▸ **What is required**
Transcribe the listing word for word, beginning at its first line and ending at the line containing "info@digitalvyapaar.com (43, 1586)"; omit the pictures.
· · · ·
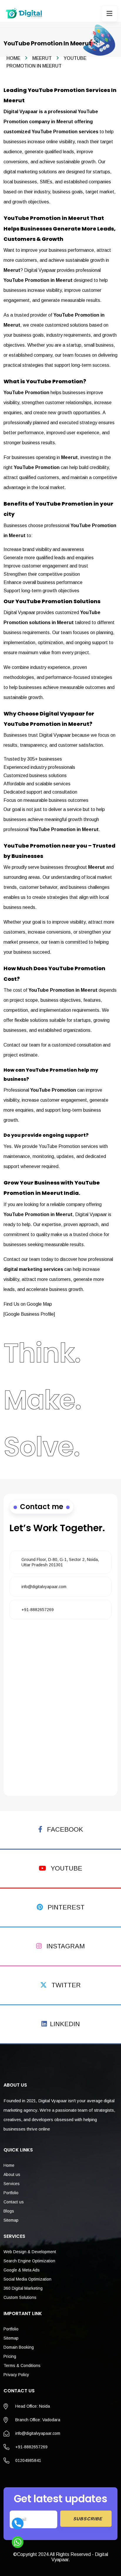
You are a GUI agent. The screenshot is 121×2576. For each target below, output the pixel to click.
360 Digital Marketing (23, 2288)
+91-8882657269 (37, 1609)
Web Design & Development (30, 2251)
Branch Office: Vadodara (37, 2419)
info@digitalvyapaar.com (43, 1586)
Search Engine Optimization (29, 2260)
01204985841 (28, 2460)
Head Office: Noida (32, 2406)
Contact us (14, 2202)
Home (13, 58)
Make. (42, 1400)
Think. (42, 1353)
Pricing (10, 2356)
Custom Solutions (20, 2297)
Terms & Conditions (22, 2365)
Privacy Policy (16, 2374)
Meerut (42, 58)
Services (12, 2183)
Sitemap (11, 2220)
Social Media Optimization (27, 2279)
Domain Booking (19, 2347)
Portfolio (11, 2192)
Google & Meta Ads (22, 2270)
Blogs (9, 2211)
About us (12, 2174)
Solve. (42, 1446)
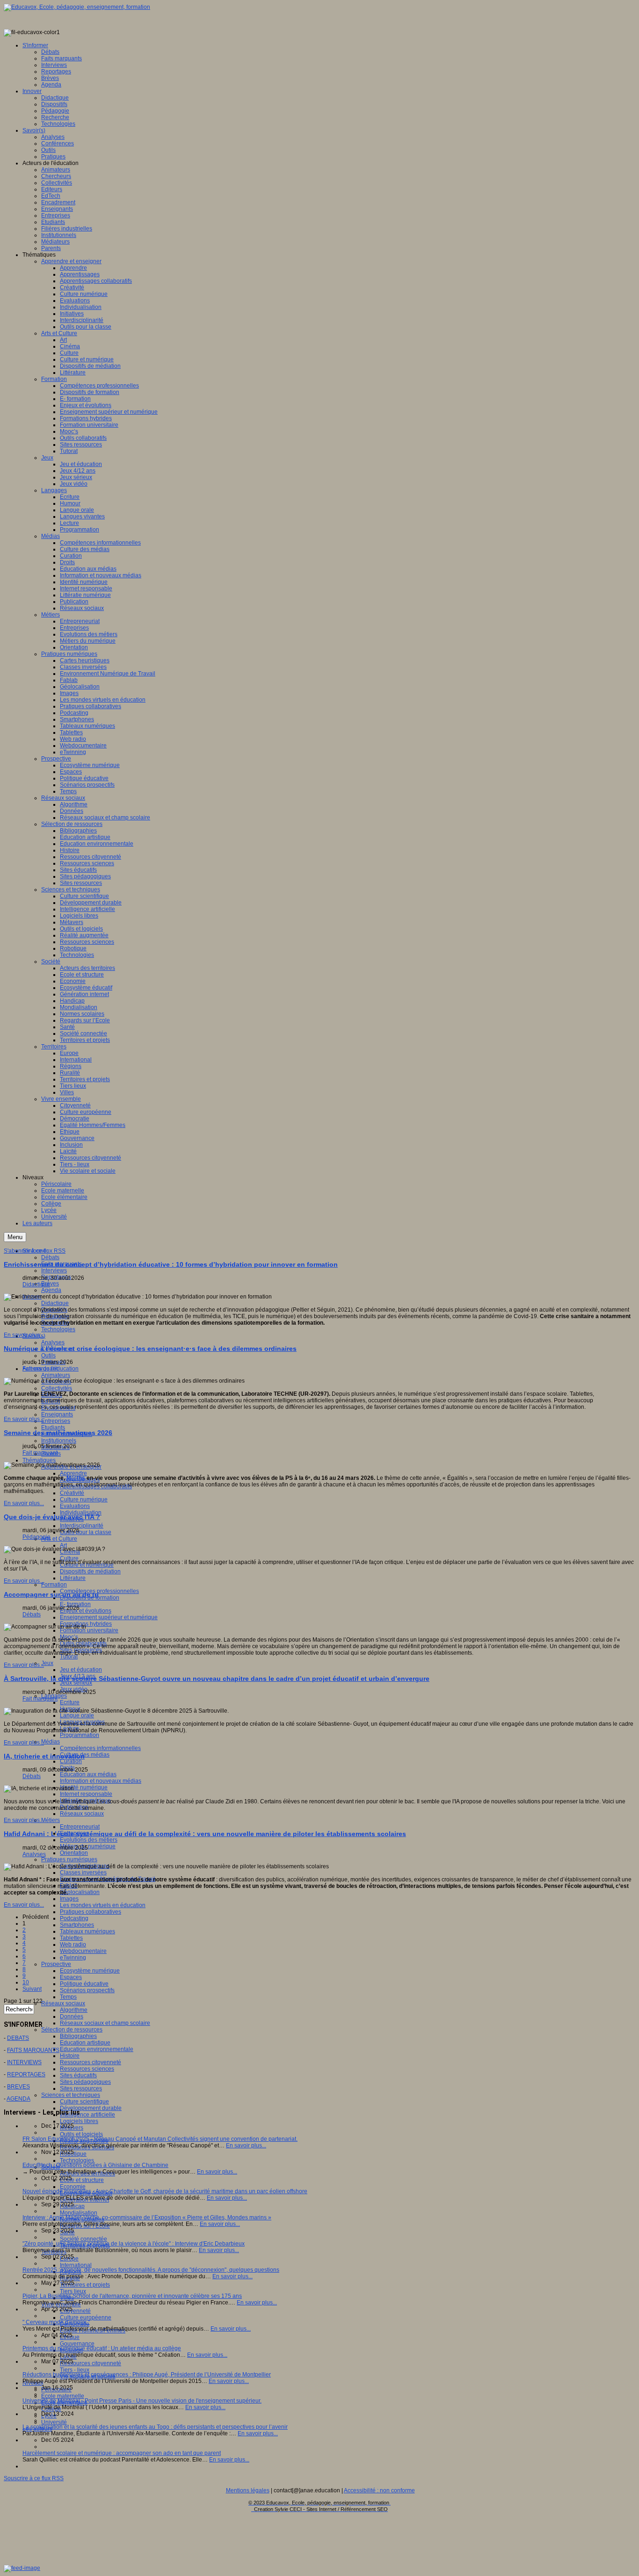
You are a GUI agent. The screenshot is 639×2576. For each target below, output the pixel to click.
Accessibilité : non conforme (379, 2490)
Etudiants (53, 1427)
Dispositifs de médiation (90, 1571)
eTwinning (73, 1957)
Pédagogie (36, 1537)
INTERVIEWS (24, 2062)
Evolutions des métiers (88, 1840)
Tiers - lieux (74, 2370)
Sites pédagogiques (85, 2082)
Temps (68, 1997)
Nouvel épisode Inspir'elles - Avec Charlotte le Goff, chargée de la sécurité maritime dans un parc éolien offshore (164, 2191)
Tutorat (69, 1656)
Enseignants (57, 1414)
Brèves (50, 1283)
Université (54, 2422)
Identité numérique (84, 1787)
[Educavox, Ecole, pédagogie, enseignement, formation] (77, 7)
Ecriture (70, 1702)
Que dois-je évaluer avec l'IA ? (52, 1517)
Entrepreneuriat (80, 1826)
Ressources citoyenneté (90, 2062)
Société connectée (83, 2239)
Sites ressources (81, 2088)
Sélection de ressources (71, 2029)
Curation (71, 1761)
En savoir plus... (24, 1335)
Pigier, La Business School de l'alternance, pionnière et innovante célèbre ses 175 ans (132, 2296)
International (76, 2265)
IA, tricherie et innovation (44, 1756)
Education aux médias (88, 1774)
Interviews (54, 1270)
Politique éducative (84, 1983)
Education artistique (85, 2042)
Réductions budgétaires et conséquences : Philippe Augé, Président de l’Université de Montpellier (146, 2374)
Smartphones (77, 1925)
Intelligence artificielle (87, 2114)
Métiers (50, 1820)
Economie (73, 2186)
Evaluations (75, 1506)
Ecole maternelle (62, 2396)
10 (25, 1982)
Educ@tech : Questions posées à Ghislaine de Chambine (95, 2165)
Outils (48, 1355)
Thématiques (39, 1460)
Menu (14, 1237)
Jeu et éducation (81, 1669)
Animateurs (55, 1375)
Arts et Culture (59, 1539)
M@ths (75, 1478)
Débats (50, 1257)
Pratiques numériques (69, 1859)
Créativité (72, 1493)
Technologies (58, 1329)
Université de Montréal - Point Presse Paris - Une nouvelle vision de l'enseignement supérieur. (141, 2400)
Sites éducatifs (78, 2075)
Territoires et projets (85, 2285)
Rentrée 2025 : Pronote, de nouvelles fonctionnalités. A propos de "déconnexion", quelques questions (150, 2270)
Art (63, 1545)
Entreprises (55, 1421)
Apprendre (73, 1473)
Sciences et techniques (70, 2095)
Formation (54, 1584)
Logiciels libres (79, 2121)
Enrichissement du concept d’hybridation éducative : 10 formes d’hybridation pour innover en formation (171, 1264)
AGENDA (18, 2098)
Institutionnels (58, 1440)
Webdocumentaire (83, 1951)
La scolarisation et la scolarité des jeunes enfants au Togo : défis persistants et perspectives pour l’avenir (155, 2427)
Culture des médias (84, 1754)
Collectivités (56, 1388)
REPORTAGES (26, 2074)
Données (71, 2016)
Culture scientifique (84, 2101)
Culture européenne (85, 2317)
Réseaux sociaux (82, 1813)
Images (69, 1898)
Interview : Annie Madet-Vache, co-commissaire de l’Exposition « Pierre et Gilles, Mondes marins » (146, 2217)
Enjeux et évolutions (85, 1610)
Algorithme (73, 2010)
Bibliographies (78, 2036)
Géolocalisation (80, 1892)
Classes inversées (83, 1872)
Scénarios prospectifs (87, 1990)
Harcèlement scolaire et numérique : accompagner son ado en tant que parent (121, 2453)
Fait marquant (40, 1368)
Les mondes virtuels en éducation (102, 1905)
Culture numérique (84, 1499)
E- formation (75, 1604)
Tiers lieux (73, 2291)
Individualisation (81, 1512)
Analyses (53, 1342)
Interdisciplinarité (81, 1525)
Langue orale (77, 1715)
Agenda (51, 1290)
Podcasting (74, 1918)
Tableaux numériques (87, 1931)
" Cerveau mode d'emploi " (56, 2322)
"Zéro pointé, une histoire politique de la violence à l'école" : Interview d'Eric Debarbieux (133, 2243)
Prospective (56, 1964)
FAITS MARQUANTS (33, 2050)
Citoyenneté (75, 2311)
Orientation (74, 1853)
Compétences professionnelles (99, 1591)
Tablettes (71, 1938)
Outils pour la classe (85, 1532)
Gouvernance (77, 2343)
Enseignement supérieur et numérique (109, 1617)
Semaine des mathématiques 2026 (58, 1432)
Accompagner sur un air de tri (51, 1594)
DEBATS (18, 2038)
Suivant (32, 1989)
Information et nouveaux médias (100, 1781)
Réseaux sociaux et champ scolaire (105, 2023)
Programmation (79, 1735)
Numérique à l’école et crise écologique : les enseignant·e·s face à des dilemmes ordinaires (150, 1348)
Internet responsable (86, 1794)
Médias (50, 1741)
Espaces (71, 1977)
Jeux (47, 1663)
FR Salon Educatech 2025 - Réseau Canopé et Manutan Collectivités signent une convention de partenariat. (160, 2139)
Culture (69, 1558)
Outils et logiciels (81, 2134)
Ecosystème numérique (90, 1970)
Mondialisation (78, 2213)
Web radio (73, 1944)
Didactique (55, 1303)
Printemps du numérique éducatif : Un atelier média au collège (101, 2348)
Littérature (73, 1578)
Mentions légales (247, 2490)
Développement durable (91, 2108)
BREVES (18, 2086)
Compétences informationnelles (100, 1748)
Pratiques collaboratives (90, 1912)
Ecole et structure (82, 2180)
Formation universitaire (89, 1630)
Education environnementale (96, 2049)
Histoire (70, 2055)
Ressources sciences (87, 2069)
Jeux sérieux (76, 1682)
· · · ·
▸ **Solution to this problem**
You are a GUI agent. The screenshot is 121×2576. For each target below, output the pixel to click.
360 Digital Marketing (23, 2288)
+91-8882657269 (37, 1609)
Web Design & Development (30, 2251)
Branch Office: Vadodara (37, 2419)
info@digitalvyapaar.com (43, 1586)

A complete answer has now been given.